Summary from Goodreads: Andy Barber has been an assistant district attorney in his suburban Massachusetts county for more than twenty years. He is respected in his community, tenacious in the courtroom, and happy at home with his wife, Laurie, and son, Jacob. But when a shocking crime shatters their New England town, Andy is blindsided by what happens next: His fourteen-year-old son is charged with the murder of a fellow student.
Every parental instinct Andy has rallies to protect his boy. Jacob insists that he is innocent, and Andy believes him. Andy must. He’s his father. But as damning facts and shocking revelations surface, as a marriage threatens to crumble and the trial intensifies, as the crisis reveals how little a father knows about his son, Andy will face a trial of his own—between loyalty and justice, between truth and allegation, between a past he’s tried to bury and a future he cannot conceive.

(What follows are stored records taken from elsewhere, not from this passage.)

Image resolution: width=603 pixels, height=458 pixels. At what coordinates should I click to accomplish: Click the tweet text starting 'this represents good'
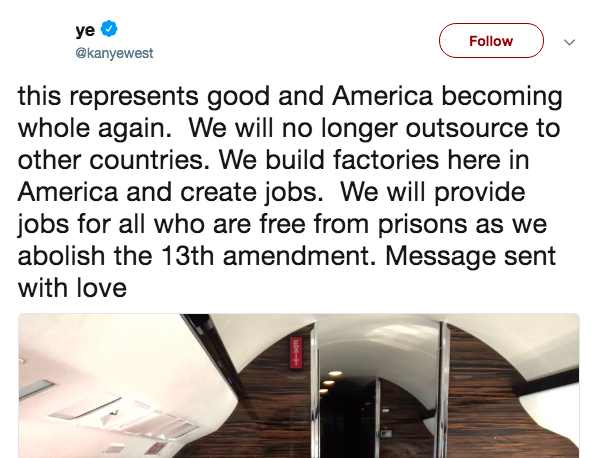click(290, 192)
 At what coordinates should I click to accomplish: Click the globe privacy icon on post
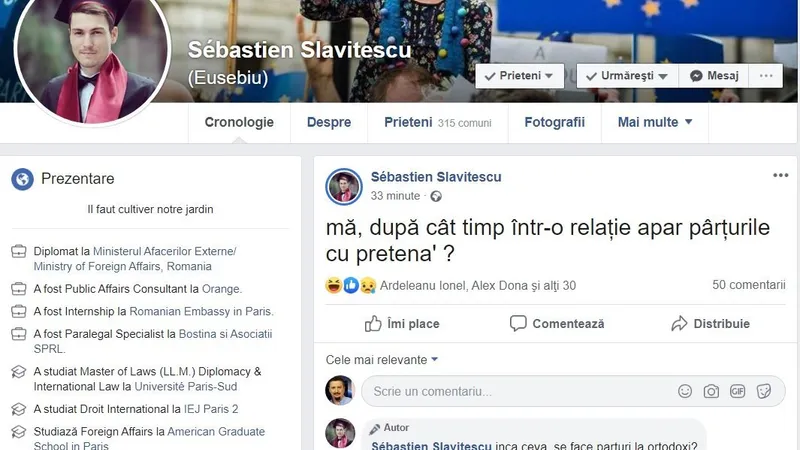click(436, 196)
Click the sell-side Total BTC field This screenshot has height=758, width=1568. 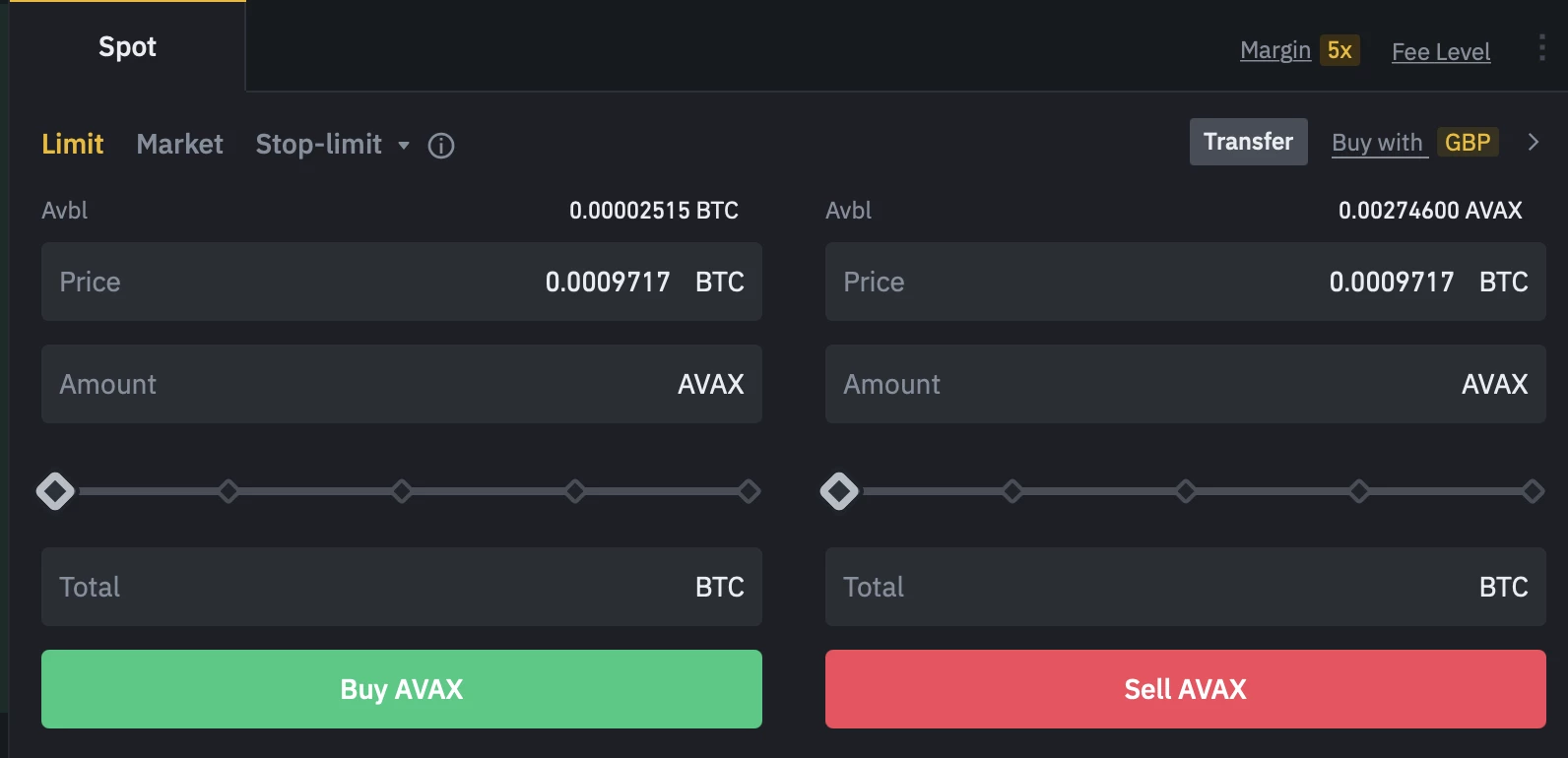(1185, 587)
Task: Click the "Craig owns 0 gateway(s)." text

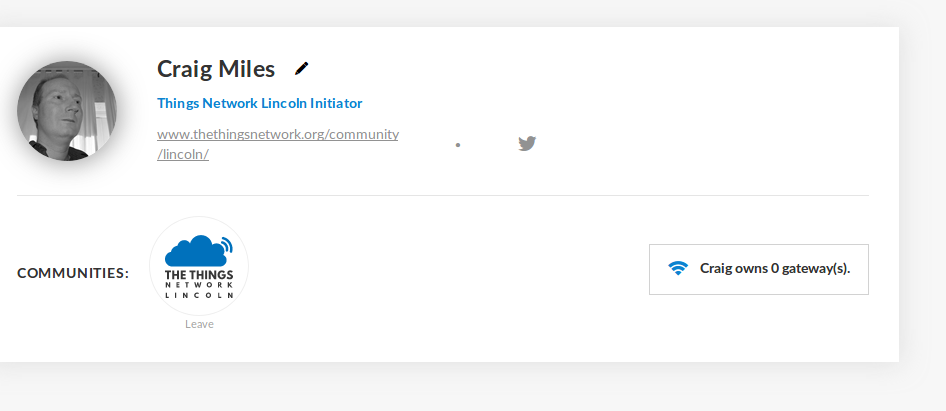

Really, not much more to say than that. It was a typical “lawyer book”– complete with a despised ambitious lawyer trying to take the district attorney down a notch, explosive courtroom transcripts, evidence that leads in the wrong direction for a spell and a twist at the end that I didn’t see coming. I wasn’t crazy about the whole “murder gene” angle that was explored in the middle (Andy’s father and grandfather exhibit a history of violence that may or may not be an inherited trait passed from generation to generation– lots of scientifically sounding psycho-babble that essentially leaves it up to the reader to determine whether or not Jacob was doomed from birth to be a violent killer) but overall it was entertaining enough. Definitely well written but I don’t think it is going to win any great literary prizes. A solid 3 star read for me– perhaps my fellow Hoarders, who enjoy this genre more than I, may rate it higher. Penny? Liz?